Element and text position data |
** Start **
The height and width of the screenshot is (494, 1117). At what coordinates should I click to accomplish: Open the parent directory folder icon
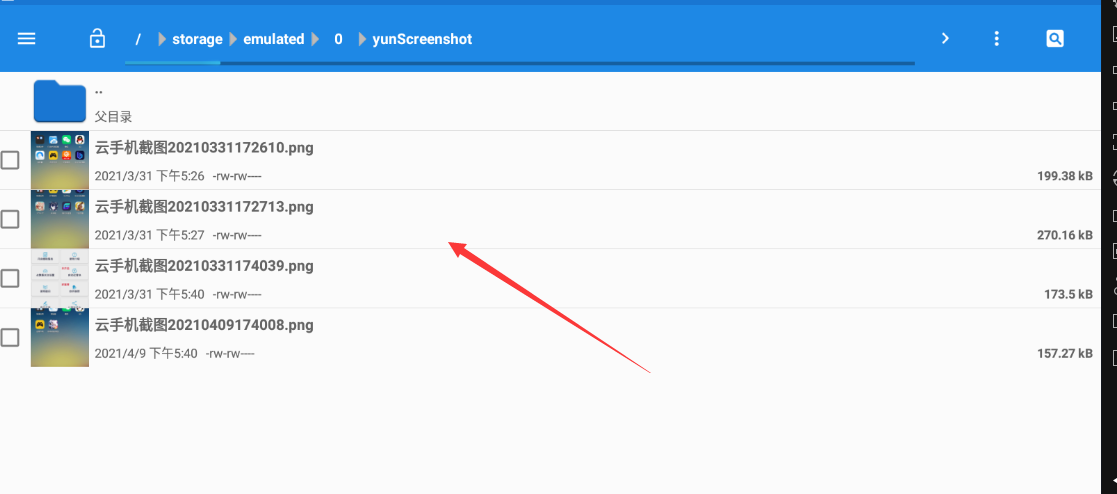point(60,101)
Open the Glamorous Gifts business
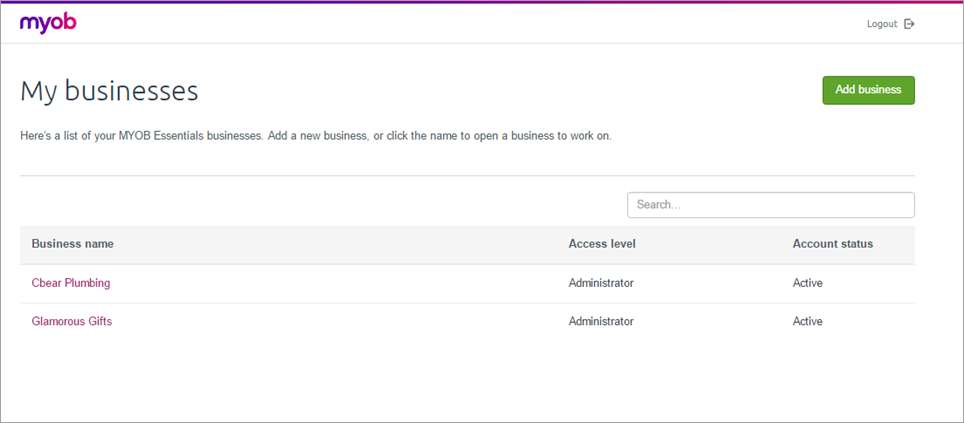Screen dimensions: 964x423 (x=72, y=321)
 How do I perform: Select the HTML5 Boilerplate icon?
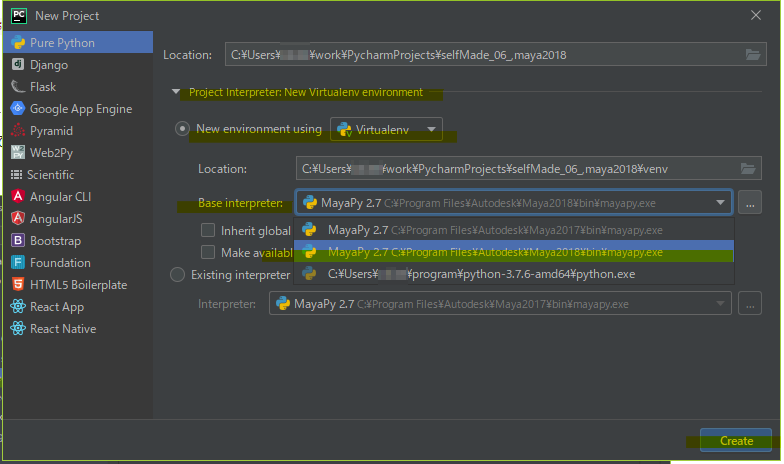click(18, 284)
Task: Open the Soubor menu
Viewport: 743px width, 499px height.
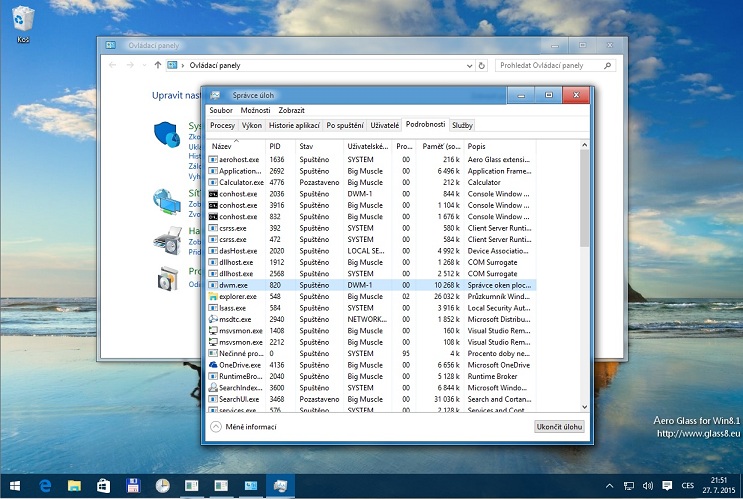Action: (x=220, y=110)
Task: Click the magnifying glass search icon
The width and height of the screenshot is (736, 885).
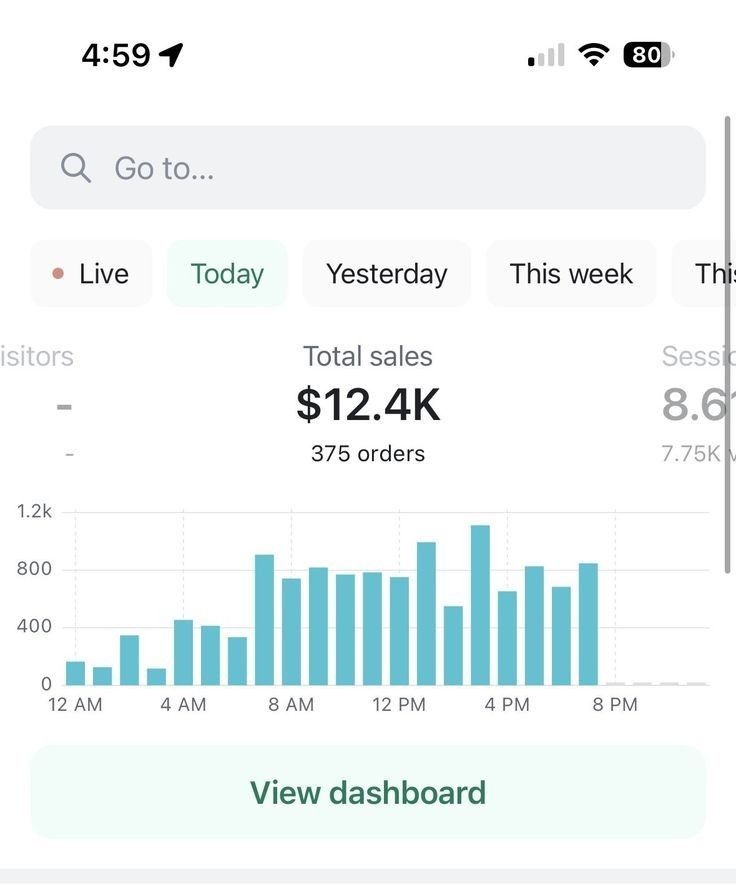Action: point(75,167)
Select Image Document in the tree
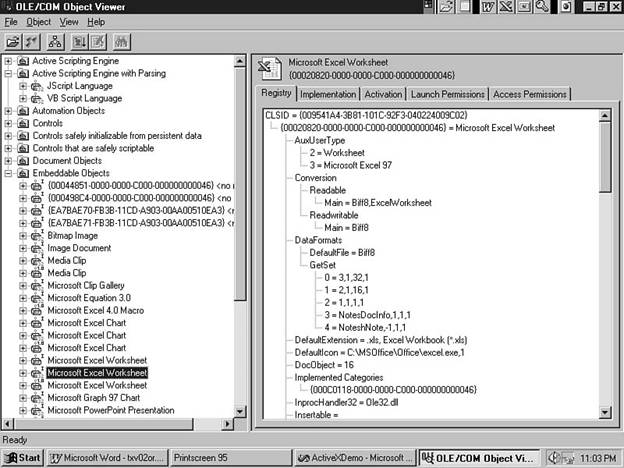 [x=79, y=248]
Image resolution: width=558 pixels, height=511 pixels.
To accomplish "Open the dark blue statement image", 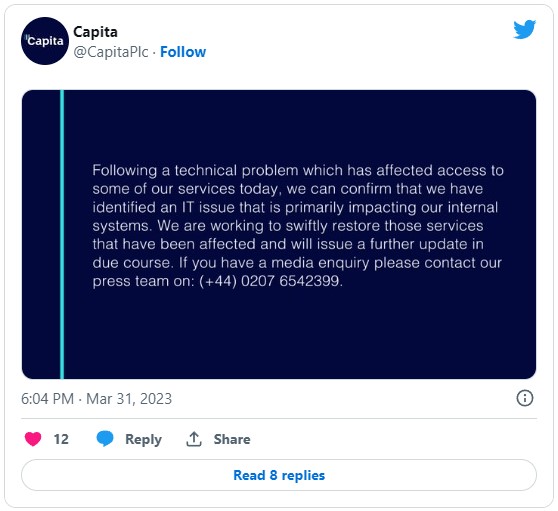I will [x=279, y=235].
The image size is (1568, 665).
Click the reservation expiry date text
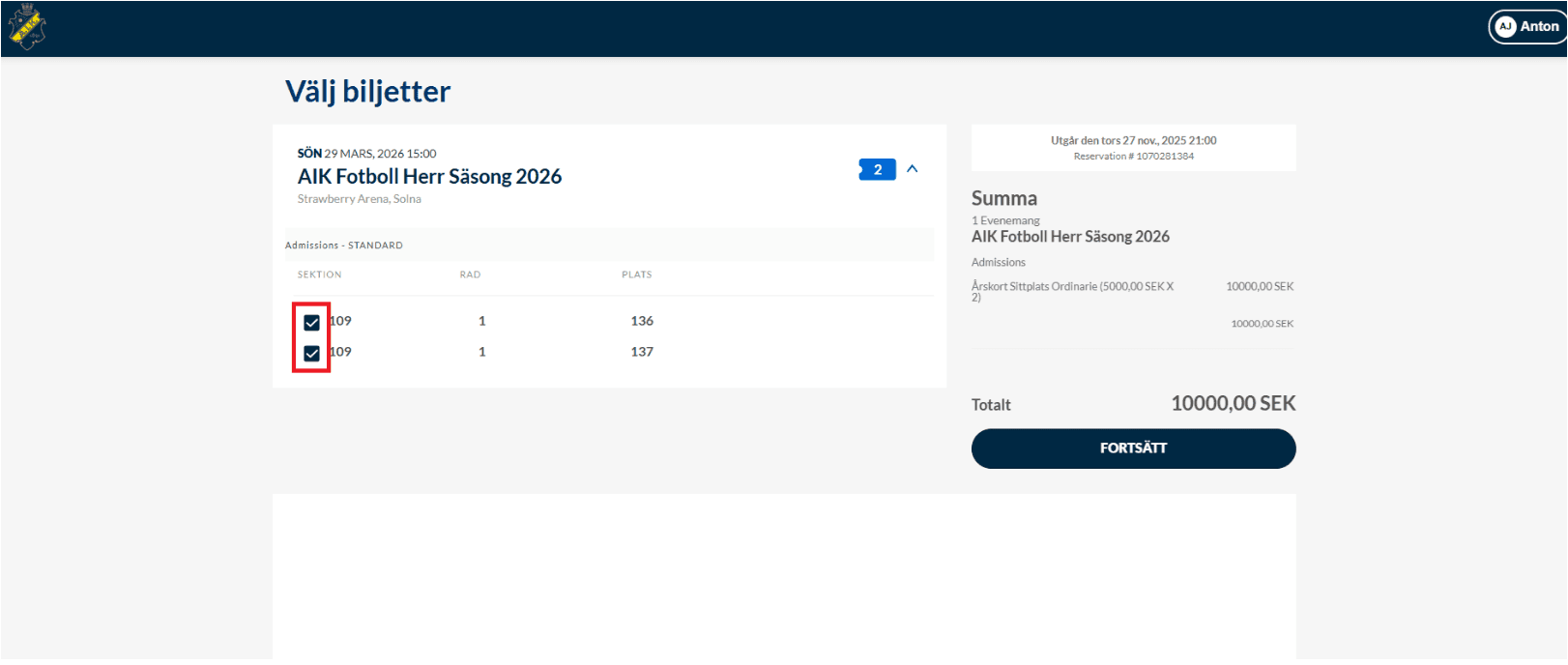[x=1133, y=141]
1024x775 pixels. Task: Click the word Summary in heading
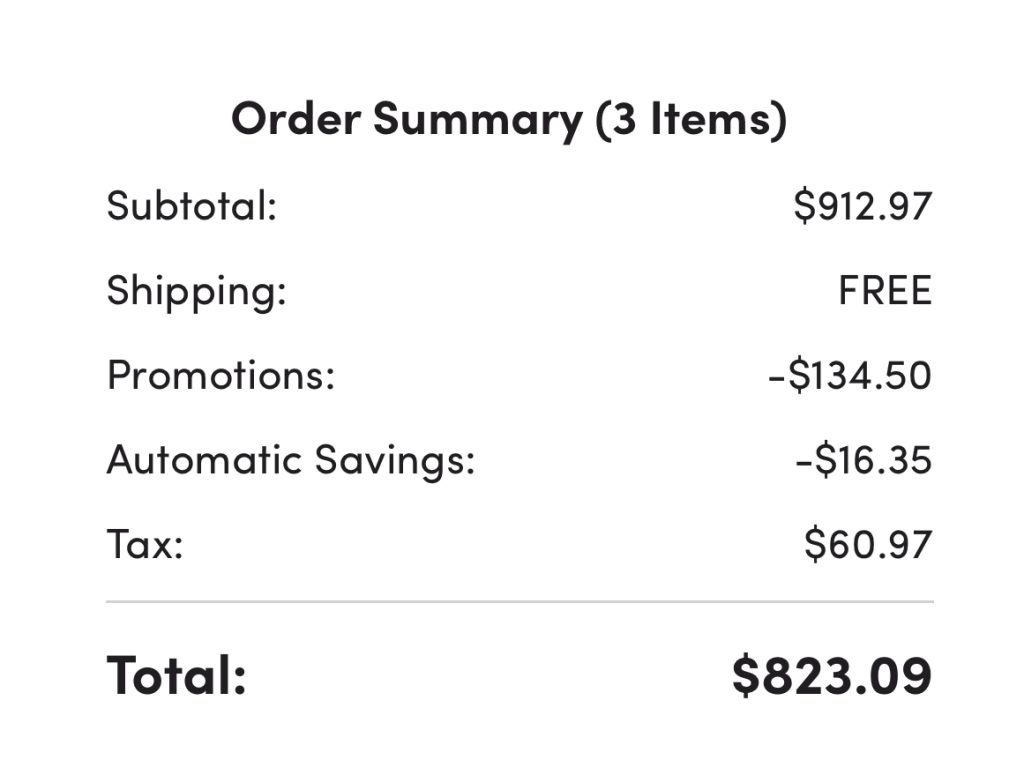pyautogui.click(x=477, y=119)
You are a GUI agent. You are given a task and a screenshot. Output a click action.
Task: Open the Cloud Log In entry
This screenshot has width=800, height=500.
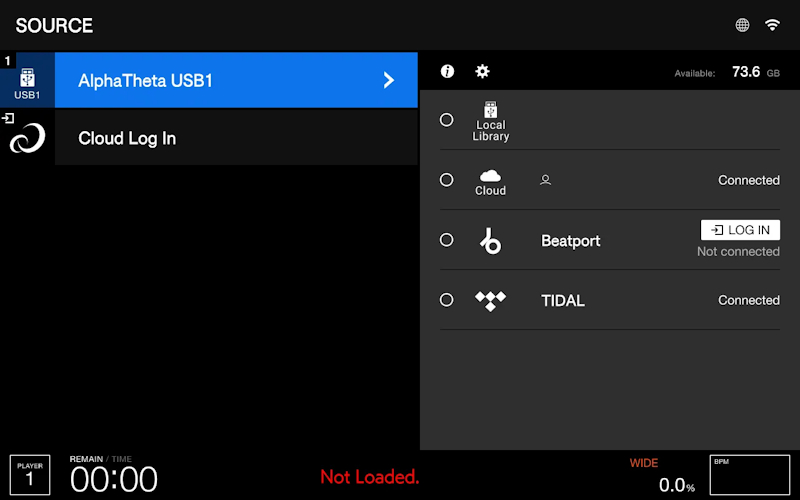point(236,138)
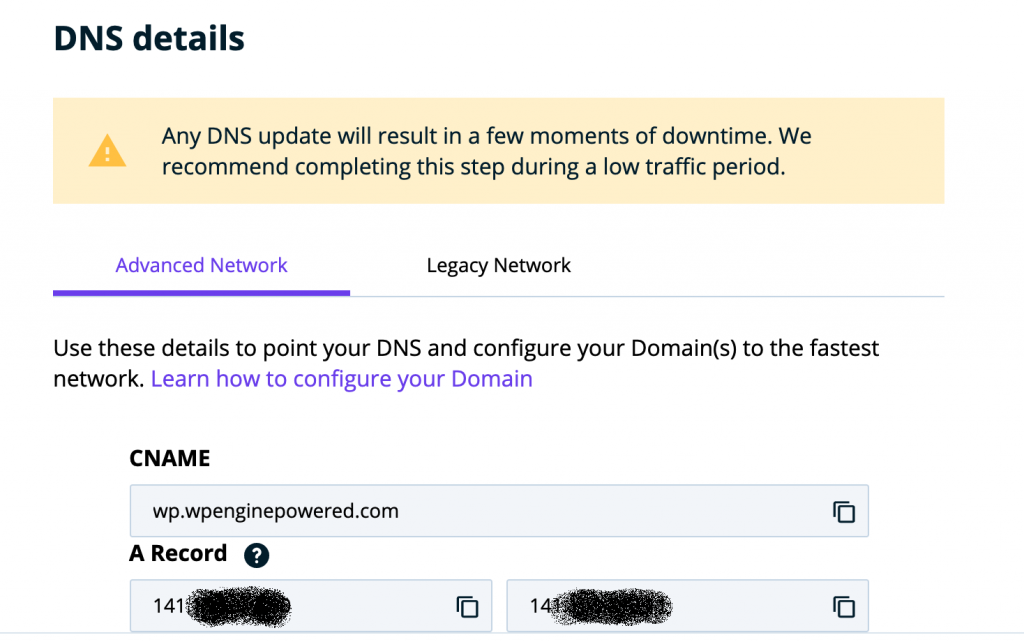
Task: Click the A Record label text
Action: coord(178,554)
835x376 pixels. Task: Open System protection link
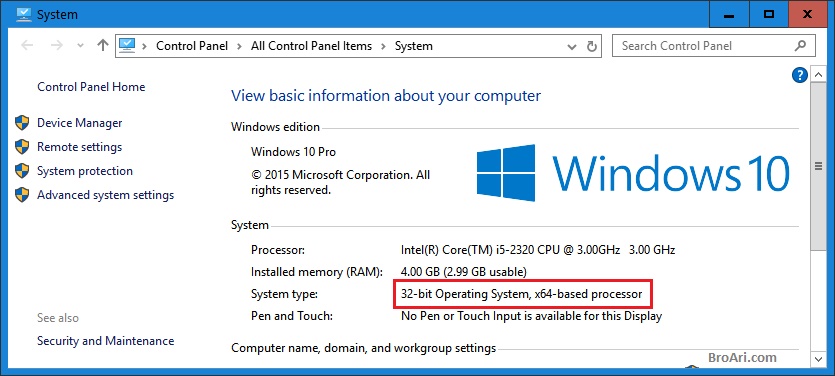click(85, 171)
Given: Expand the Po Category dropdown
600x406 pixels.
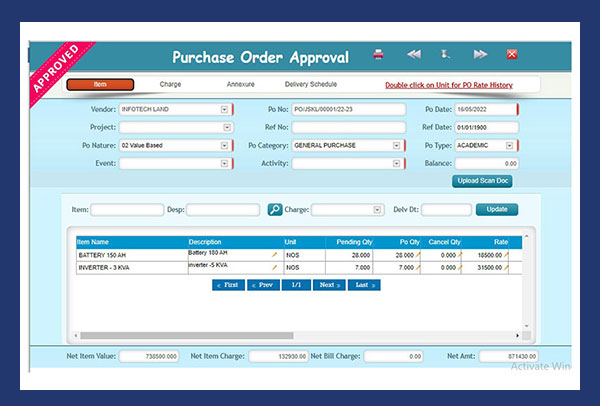Looking at the screenshot, I should pyautogui.click(x=397, y=145).
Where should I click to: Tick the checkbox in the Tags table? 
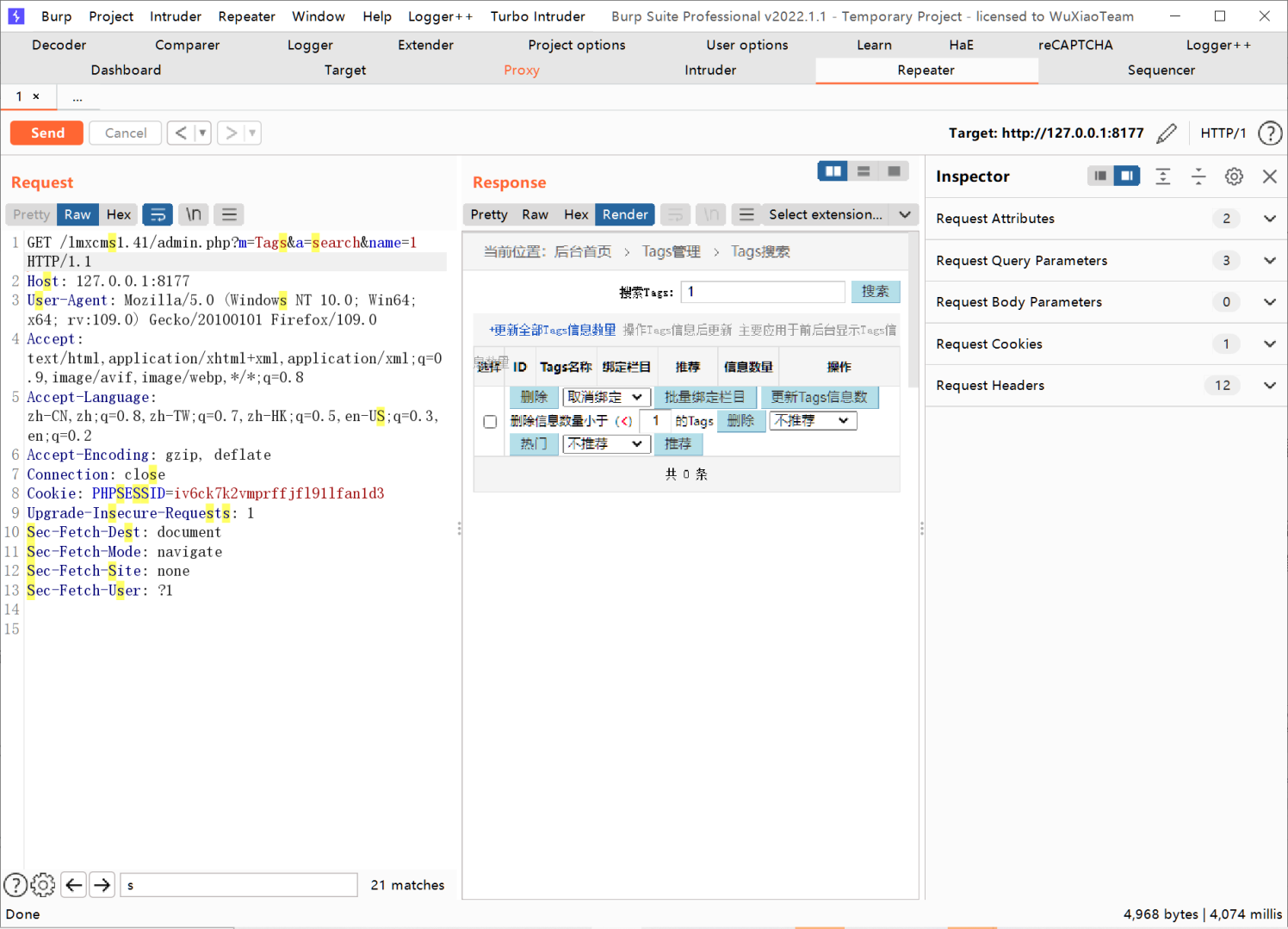[490, 422]
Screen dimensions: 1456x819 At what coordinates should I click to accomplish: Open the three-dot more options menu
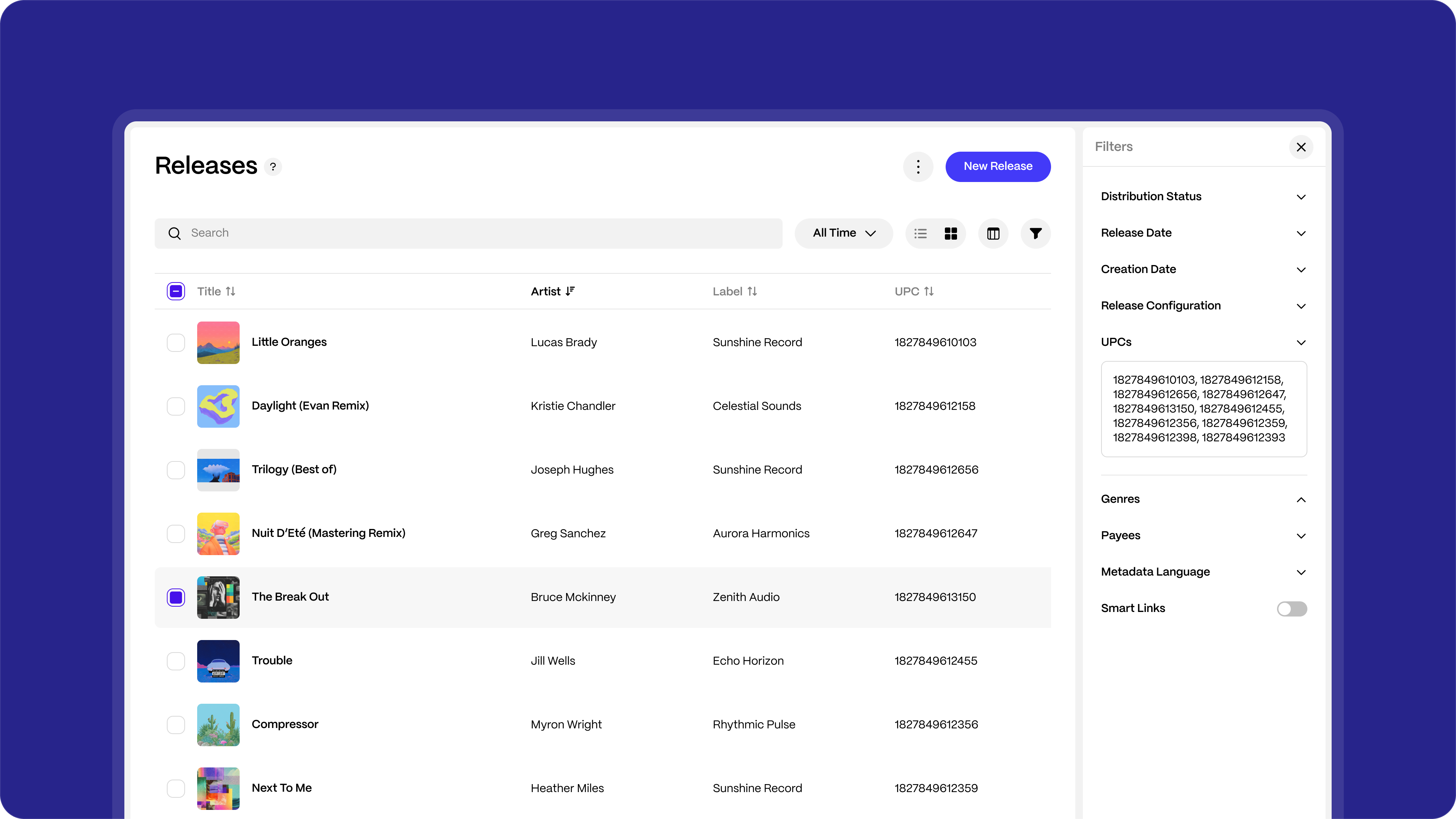tap(918, 167)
** End **
Write out the lines from the one containing "835x376 pixels. Task: Open" through the last line as a numbered list, both ends included. Leave out blank lines and pictures.

1. 835x376 pixels. Task: Open System protection link
2. click(85, 171)
3. Given: Expand the Po Category dropdown
4. 600x406 pixels.
5. Looking at the screenshot, I should pyautogui.click(x=397, y=145).
6. Where should I click to: Tick the checkbox in the Tags table? 
7. [490, 422]
8. Screen dimensions: 1456x819 At what coordinates should I click to accomplish: Open the three-dot more options menu
9. tap(918, 167)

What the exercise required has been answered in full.